Orbifold hyperbolicity

TL;DR

This paper develops the theory of jet bundles in the orbifold setting, revealing new phenomena and establishing hyperbolicity results for certain orbifold surfaces, while contrasting with classical results for smooth varieties.

Contribution

It introduces and studies orbifold jet bundles, showing limitations of existing methods and providing new hyperbolicity results for orbifold surfaces.

Findings

Orbifold jet bundles exhibit different properties than classical jet bundles.

Some orbifold pairs of general type do not admit global jet differentials.
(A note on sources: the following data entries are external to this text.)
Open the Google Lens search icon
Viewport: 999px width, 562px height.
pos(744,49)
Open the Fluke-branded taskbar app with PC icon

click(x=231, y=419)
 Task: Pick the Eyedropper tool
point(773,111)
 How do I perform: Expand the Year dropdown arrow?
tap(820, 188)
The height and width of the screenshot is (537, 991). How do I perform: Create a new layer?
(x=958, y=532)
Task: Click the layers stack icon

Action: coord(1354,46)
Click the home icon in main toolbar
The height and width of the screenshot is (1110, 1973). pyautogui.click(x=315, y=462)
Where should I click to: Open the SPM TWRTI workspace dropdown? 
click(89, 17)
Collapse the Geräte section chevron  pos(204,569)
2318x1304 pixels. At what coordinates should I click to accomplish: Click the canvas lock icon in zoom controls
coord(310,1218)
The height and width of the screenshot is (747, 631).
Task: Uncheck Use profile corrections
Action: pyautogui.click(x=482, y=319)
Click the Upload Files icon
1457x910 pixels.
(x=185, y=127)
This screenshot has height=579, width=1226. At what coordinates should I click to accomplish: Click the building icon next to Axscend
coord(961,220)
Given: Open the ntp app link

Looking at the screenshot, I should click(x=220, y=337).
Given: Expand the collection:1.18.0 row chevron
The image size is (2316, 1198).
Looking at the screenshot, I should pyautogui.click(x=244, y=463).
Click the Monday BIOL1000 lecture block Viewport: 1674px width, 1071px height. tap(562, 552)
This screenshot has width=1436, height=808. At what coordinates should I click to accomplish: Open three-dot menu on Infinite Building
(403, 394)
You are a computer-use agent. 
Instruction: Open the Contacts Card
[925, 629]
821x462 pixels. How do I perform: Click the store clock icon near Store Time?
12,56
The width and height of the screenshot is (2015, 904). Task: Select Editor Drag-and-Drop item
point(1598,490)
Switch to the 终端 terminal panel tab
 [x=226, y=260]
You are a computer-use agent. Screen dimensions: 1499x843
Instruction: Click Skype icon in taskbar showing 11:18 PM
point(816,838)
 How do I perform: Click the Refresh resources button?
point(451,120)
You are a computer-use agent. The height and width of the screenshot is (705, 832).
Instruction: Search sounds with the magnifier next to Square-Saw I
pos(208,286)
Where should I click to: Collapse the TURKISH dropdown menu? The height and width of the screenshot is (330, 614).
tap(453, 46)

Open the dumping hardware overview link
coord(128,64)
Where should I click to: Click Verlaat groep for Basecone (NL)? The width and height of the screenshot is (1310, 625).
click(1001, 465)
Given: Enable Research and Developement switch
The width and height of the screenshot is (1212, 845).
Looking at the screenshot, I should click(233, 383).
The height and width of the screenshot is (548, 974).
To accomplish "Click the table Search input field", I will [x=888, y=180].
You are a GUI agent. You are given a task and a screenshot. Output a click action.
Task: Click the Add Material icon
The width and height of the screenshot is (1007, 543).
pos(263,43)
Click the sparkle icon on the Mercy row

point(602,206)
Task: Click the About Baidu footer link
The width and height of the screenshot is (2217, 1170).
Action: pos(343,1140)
The paper proves hyperbolicity for certain orbifold surfaces.

Abstract

We define and study jet bundles in the geometric orbifold category. We show that the usual arguments from the compact and the logarithmic settings do not all extend to this more general framework. This is illustrated by simple examples of orbifold pairs of general type that do not admit any global jet differential, even if some of these examples satisfy the Green-Griffiths-Lang conjecture. This contrasts with an important result of Demailly (2010) proving that compact varieties of general type always admit jet differentials. We illustrate the usefulness of the study of orbifold jets by establishing the hyperbolicity of some orbifold surfaces, that cannot be derived from the current techniques in Nevanlinna's theory. We also conjecture that Demailly's theorem should hold for orbifold pairs with smooth boundary divisors under a certain natural multiplicity condition, and provide some evidence towards it.